Twenty years ago on Tuesday, Llamosa certainly will never forget the events that impacted his life and changed the lives of many others in Manhattan.

He knows that if he did not go out to eat some Chinese food for lunch, he would not be around today.

On Friday, Feb. 26, 1993, terrorists tried to take down the World Trade Center. They detonated a bomb underneath the North Tower, hoping that it would kill thousands. It did not, but six people died and more than one thousand were injured.

Llamosa, who was playing his soccer with the Brooklyn Italians at the time, toiled as a janitor at the World Trade Center and he could have been a victim because his company’s locker area was near to where the bomb went off in the basement.

“It was lucky we were not in the building,” he said.

Lucky for Llamosa he got an hour lunch break on Fridays instead of of his usual half hour. So, he and his colleagues went out to a downtown Chinese restaurant.

“Monday through Thursday, most of the people there were in the building,” he said. “On Fridays, everybody was out for lunch.”

During lunch, Llamosa and his colleagues heard an explosion.

“The first thing I heard was that one of the trains underneath the building crashed,” he said. “We tried to get back to the building, but we couldn’t do it.”

Llamosa went home, where he learned what transpired on TV.

“I was in shock,” he said. “I would never thought somebody would attack the World Trade Center, especially with all the security they had. I was in shock. the building was under attack, terrorist attack.”

The Colombian native went back to work at the World Trade Center, a job he would have until 1997, when he signed with D.C. United in MLS. It was there his soccer career really took off, becoming one of the top defenders in the league an earning a spot on the U.S. National Team. Llamosa, who also played for the Miami Fusion, New England Revolution and Chivas USA, made 29 international appearances and played a role in the Americans’ march to the 2002 World Cup quarterfinals.

It probably never crossed the mind of Llamosa or many other Americans that terrorists would try again to attack the WTC.

But 8 1/2 years after the first World Trade Center bombing terrorists took down the North and South towers.

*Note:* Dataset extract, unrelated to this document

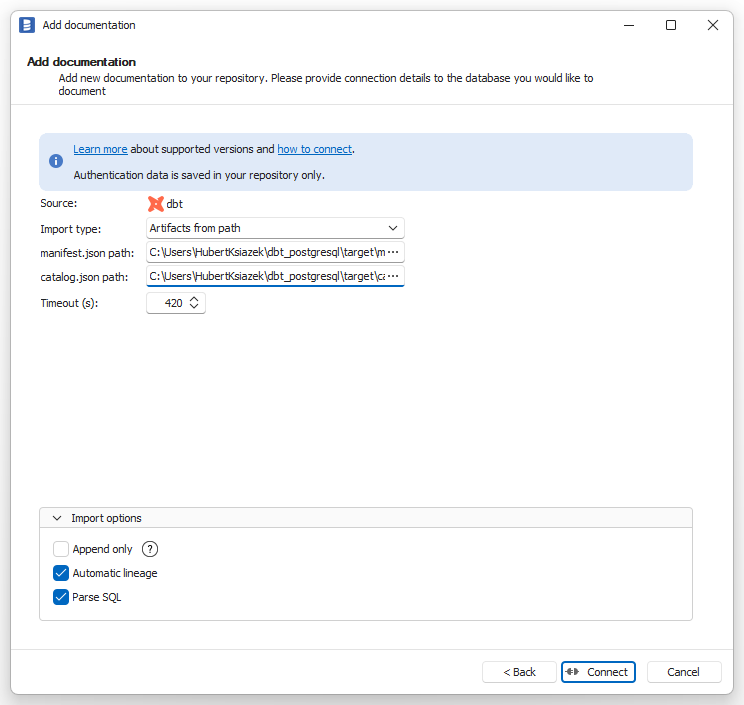Focus the manifest.json path text field
744x705 pixels.
[267, 252]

As it turns out, Llamosa was living in Miami at the time and was supposed to travel to New York along with his Fusion teammates on Sept. 11, 2001 to play against the MetroStars at Giants Stadium.

“It was kind of weird because for whatever reasons that day I was tied to New York,” he said. “We were going to New York that day in the morning.”

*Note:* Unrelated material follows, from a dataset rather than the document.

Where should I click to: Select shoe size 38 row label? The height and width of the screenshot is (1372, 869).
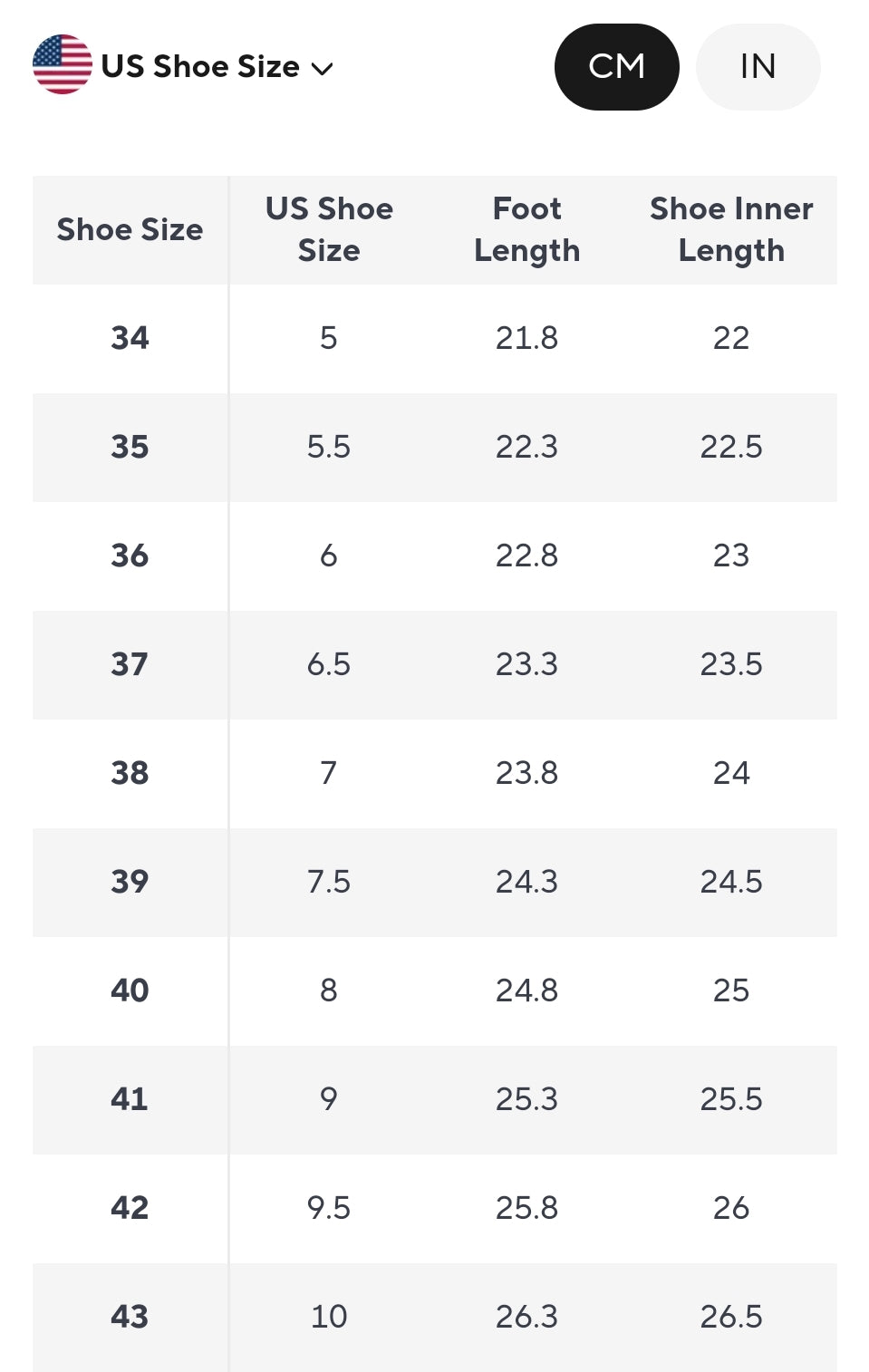pyautogui.click(x=130, y=773)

One of his car lights was out, so Llamosa took it to a car repair shop the morning of the flight.

He was sitting in the waiting room when one of the shop workers turned on the TV; a small plane had crashed into the Empire State Building.

Llamosa turned on the TV and instead saw one of the towers smoldering.

“When I heard the news that it was a terrorist attack, I was shocked,” he said. “I was worried because I have a sister who works in downtown Manhattan close to the World Trade Center.

Llamosa tried to call his family in New York, but his cell phone didn’t work.

“I was worried,” he said. “The night before I talked to my mother and told her I was going to New York. So when they heard the news about me in Colombia, they were worried about me as well.”

He later discovered that the Fusion’s flight to New Jersey was cancelled because all planes in the United States were ordered from the sky.

“I was in pain. I was in shock as a human being,” he said. ‘As a person who used to work in those buildings, I was in pain. I cried that day. That was a sad day.

“That was my wife’s birthday. 9-11,” he said. “So we’re going to remember that day forever.”

“I was lucky, my co-workers were luck. It was lucky we were not in the building.”